Learning-based methods, such as imitation learning (IL) and reinforcement learning (RL), can produce excel control policies over challenging agile robot tasks, such as sports robot. However, no existing work has harmonized learning-based policy with model-based methods to reduce training complexity and ensure the safety and stability for agile badminton robot control. In this paper, we introduce Hamlet, a novel hybrid control system for agile badminton robots. Specifically, we propose a model-based strategy for chassis locomotion which provides a base for arm policy. We introduce a physics-informed "IL+RL" training framework for learning-based arm policy. In this train framework, a model-based strategy with privileged information is used to guide arm policy training during both IL and RL phases. In addition, we train the critic model during IL phase to alleviate the performance drop issue when transitioning from IL to RL. We present results on our self-engineered badminton robot, achieving 94.5% success rate against the serving machine and 90.7% success rate against human players. Our system can be easily generalized to other agile mobile manipulation tasks such as agile catching and table tennis. Our project website: https://dreamstarring.github.io/HAMLET/.

Paper Structure

This paper contains 24 sections, 8 equations, 7 figures, 1 table, 1 algorithm.

Figures (7)

  • Figure 1: Agile badminton robot system. The badminton robot on the left, which consists of an omnidirectional chassis and a 5-DOF arm, is playing badminton against a human on the right. The robot can move flexibly in the court and rapidly swing the racket to return the ball.

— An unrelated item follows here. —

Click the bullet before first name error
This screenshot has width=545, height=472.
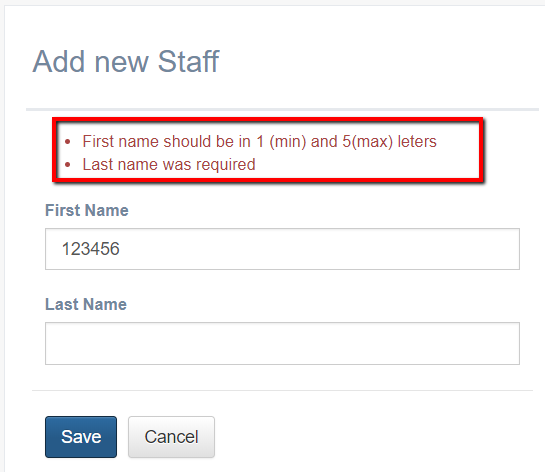[68, 142]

  • Figure 2: Overview of the components of Hamlet.The green boxes represent the processing steps, including the detection and prediction of the ball trajectory. The blue boxes represent the model-based strategy for controlling the chassis, as discussed in \ref{['chassis control policy']}. The dark orange box represents the rigid transformation of ball trajectory coordinates, as discussed in \ref{['itegrating method']}. The yellow box represents the learning-based policy for controlling the robotic arm, as discussed in \ref{['robotic arm control policy']}.
  • Figure 3: Hardware of badminton robot system. Our badminton robot system consists of two parts: (a) vision module and (b) robot body.The visual module handles scene perception, including ball recognition, tracking, and robot positioning. The computer on the robot body executes the control algorithm and send control commands to each motor.

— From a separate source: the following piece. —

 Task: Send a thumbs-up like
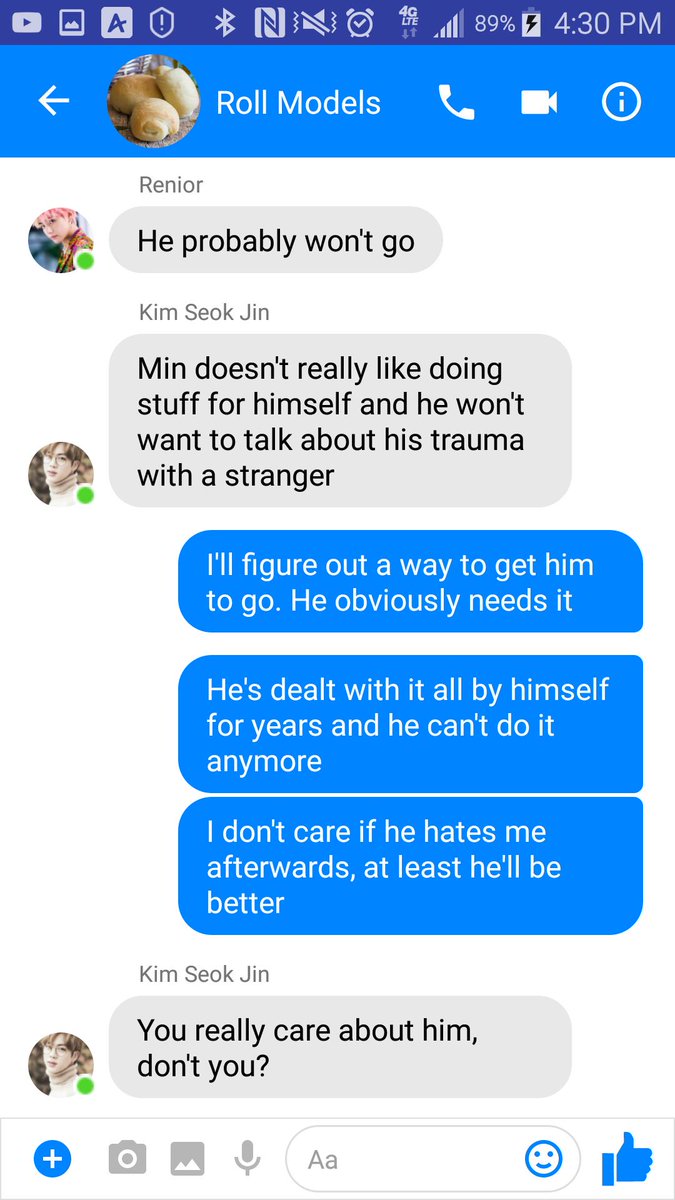[627, 1158]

  • Figure 4: Serving machine experiments setup. We set 6 positions for the serving machine on the right side of the court. We configure 20 combinations of machine positions, power, and angle to ensure diverse trajectories. The circles on the left side of the court show the ball landing points. The subplots on the left and right show different views of the real court.

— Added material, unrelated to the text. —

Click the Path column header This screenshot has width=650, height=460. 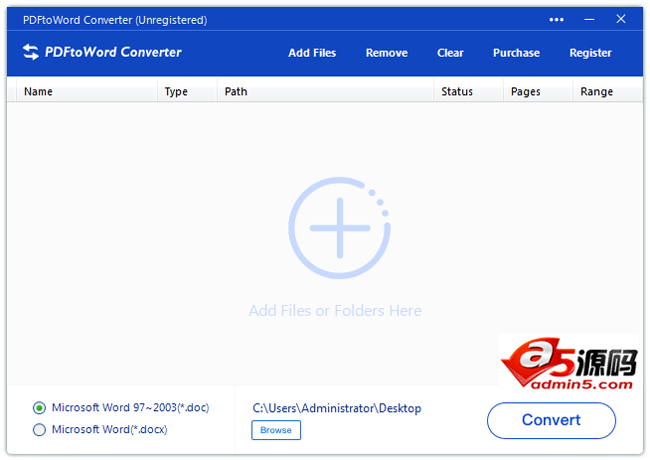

  • Figure 5: Comparison of the control gap between simulation and real world of chassis and arm. We test the difference between the mobile platform and the robot's end position in the simulation and real world under the same control commands. Box plot (a) visualizes the end distance error. We show the standard deviation of the end distance error for the chassis and arm in chart (b). The results show that the chassis is more volatile to changes in the environment and is less conducive to sim2real.